USD/JPY consolidates the recent losses around 115.30, rising for the first time in four days during early Tuesday.
The risk barometer pair portrays the market’s cautious optimism amid recently positive comments from the US Federal Reserve (Fed) Chairman Jerome Powell and on covid updates. However, the market’s inflation fears ahead of Wednesday’s US Consumer Price Index (CPI) data challenge the USD/JPY bulls.
With escalating covid numbers, Japan’s Prime Minister (PM) Fumio Kishida announced, per Kyodo News, “The Japanese government will further extend an entry ban on non-resident foreigners until the end of February.” The news also adds, “The ban has been in place since Nov. 30 after the country confirmed its first case of the highly transmissible Omicron variant of the coronavirus.”
Even so, the market’s sentiment remains firmer, weighing on US Treasury yields amid concerns relating to US economics and a cure for the coronavirus and its variants.
The hawkish comments from Fed Chair Jerome Powell, per the prepared remarks for today’s Testimony, could be considered as a major favor to the risk-on mood. The Fed Boss said, “The economy is growing at its fastest rate in years, and the labor market is robust,” to back his pledge to stop higher inflation from getting entrenched.

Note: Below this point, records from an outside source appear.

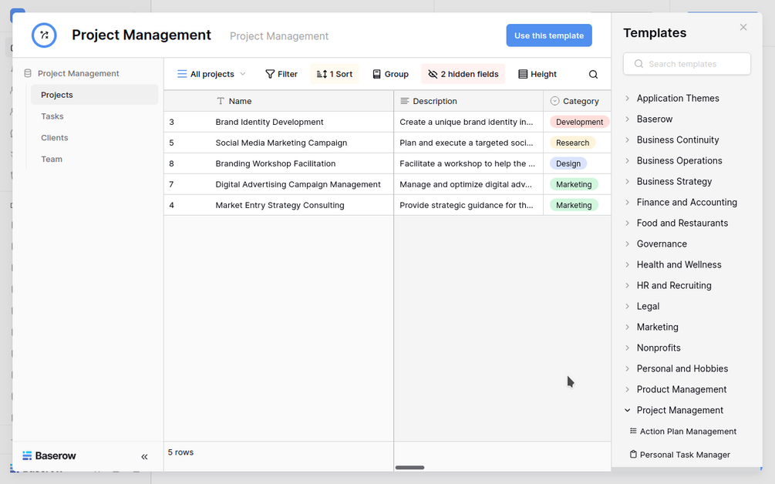775x484 pixels.
Task: Open the Group options
Action: coord(390,74)
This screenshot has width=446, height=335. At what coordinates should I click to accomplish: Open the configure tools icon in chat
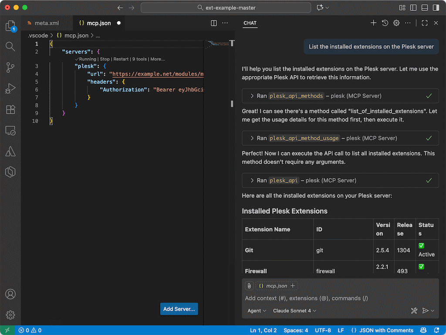(x=414, y=311)
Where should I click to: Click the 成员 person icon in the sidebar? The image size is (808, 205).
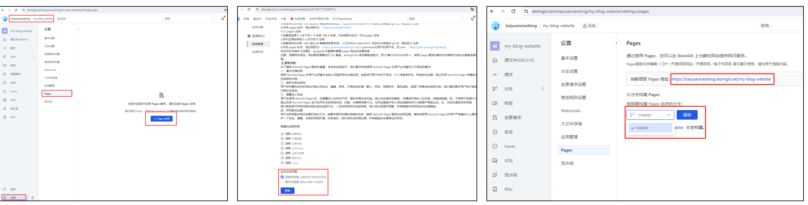pos(5,190)
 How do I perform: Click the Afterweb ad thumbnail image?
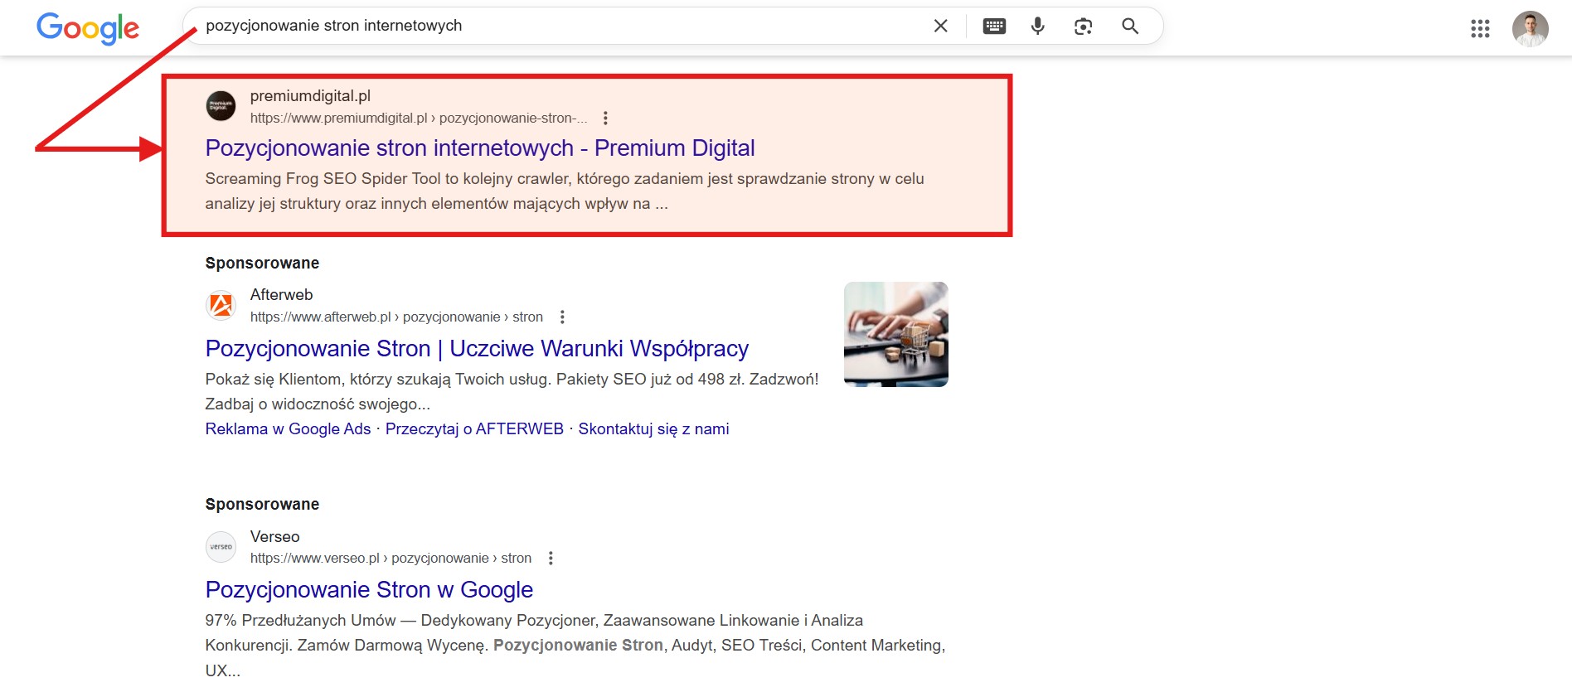[x=895, y=334]
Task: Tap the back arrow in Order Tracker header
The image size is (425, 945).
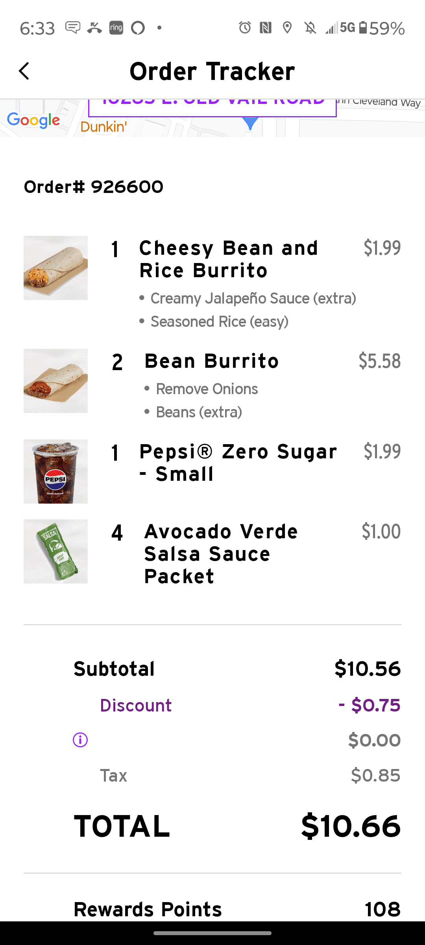Action: 24,71
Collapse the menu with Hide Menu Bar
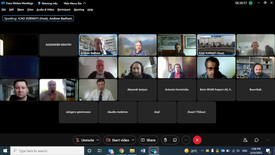Image resolution: width=275 pixels, height=155 pixels. pyautogui.click(x=75, y=3)
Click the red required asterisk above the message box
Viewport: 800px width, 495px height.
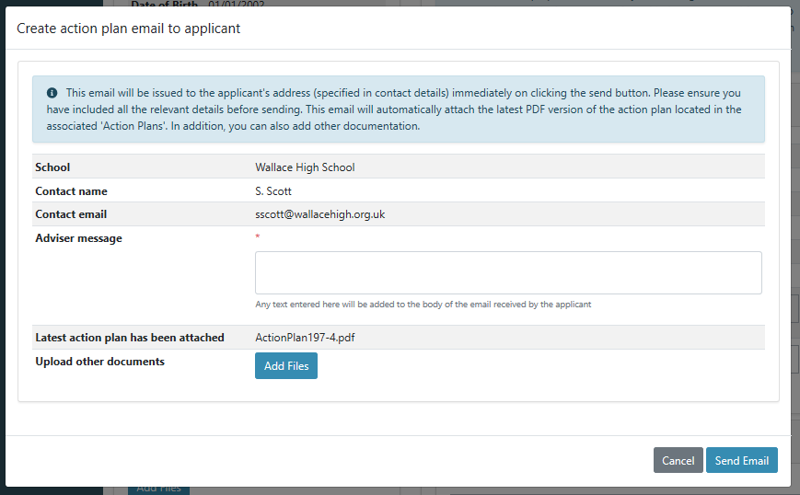coord(258,238)
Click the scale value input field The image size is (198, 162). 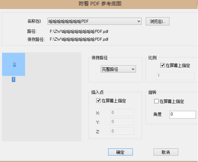[175, 76]
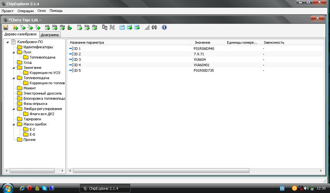Click the compare columns icon in the toolbar

point(105,28)
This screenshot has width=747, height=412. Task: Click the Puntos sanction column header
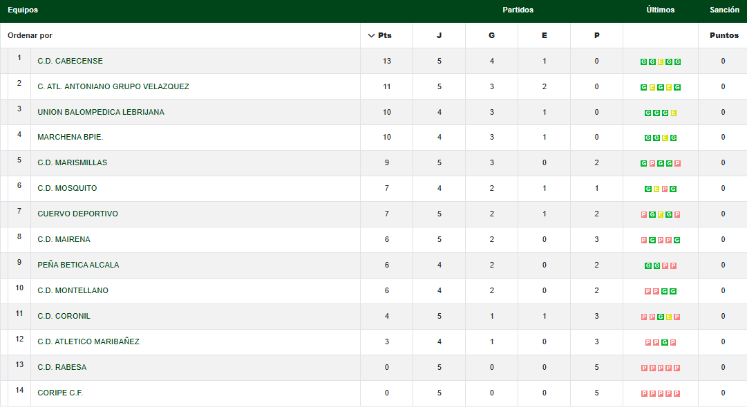724,36
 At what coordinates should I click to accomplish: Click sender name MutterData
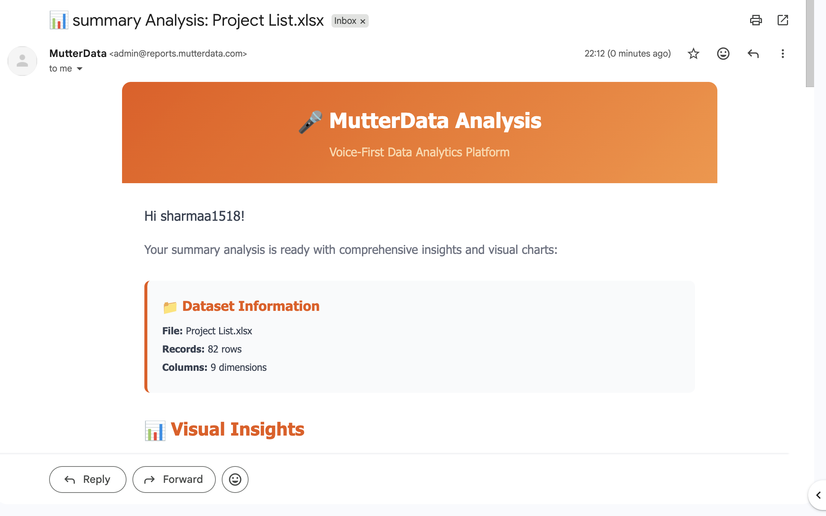pyautogui.click(x=78, y=54)
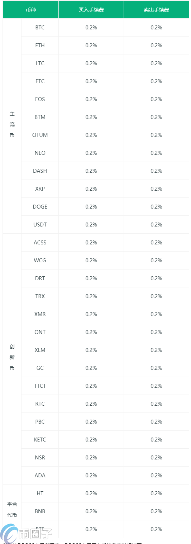191x544 pixels.
Task: Click the 创新币 category cell
Action: (12, 359)
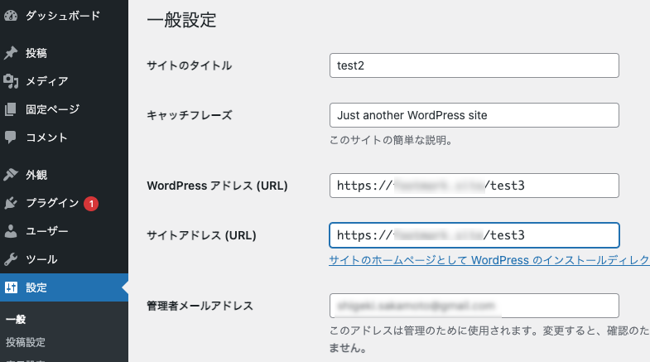Open Media via its camera-music icon

pyautogui.click(x=11, y=81)

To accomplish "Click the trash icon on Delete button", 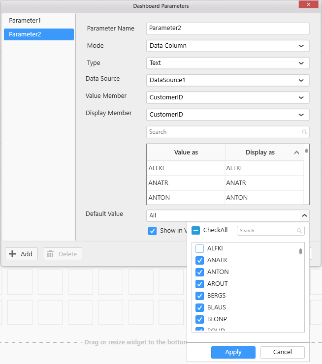I will pos(50,254).
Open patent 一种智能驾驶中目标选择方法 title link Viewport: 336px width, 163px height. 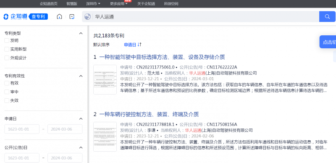[162, 57]
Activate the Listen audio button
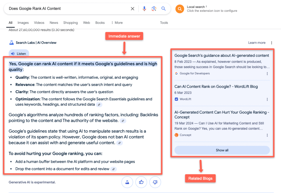 coord(18,53)
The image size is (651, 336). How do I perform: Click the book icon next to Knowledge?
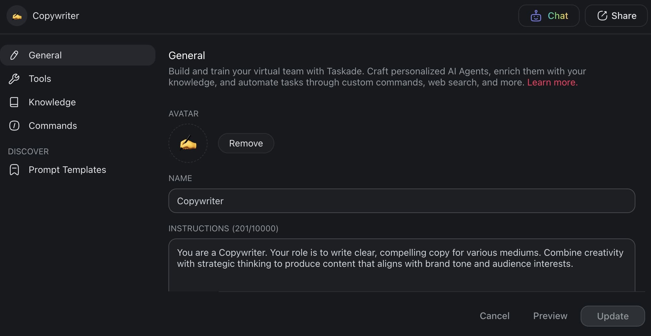[14, 102]
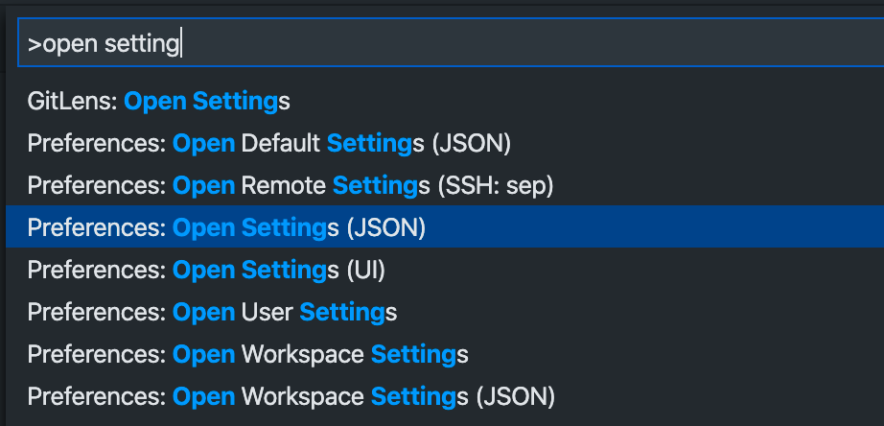Choose Preferences: Open Settings (UI)

445,270
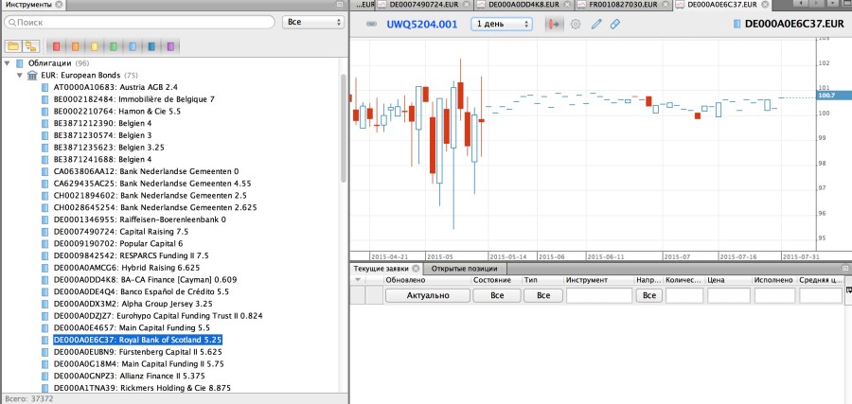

Additionally, comments from Merck’s official saying, “Expect Molnupiravir mechanism to work against omicron, any covid variant,” could also be cited as positive for the risk appetite.
It should, however, be noted that the market players remain cautious ahead of today’s testimony from Fed Chair Powell, as well as Wednesday’s US inflation data. Also challenging the risk appetite are the recently escalating covid cases and North Korea's frequent missile tests. Hence, USD/JPY licks its wounds but not out of the woods.
With a clear downside break of an ascending trend line from December 17 and 10-DMA, respectively around 115.90 and 115.50, USD/JPY prices remain vulnerable to decline towards October’s peak of 114.70.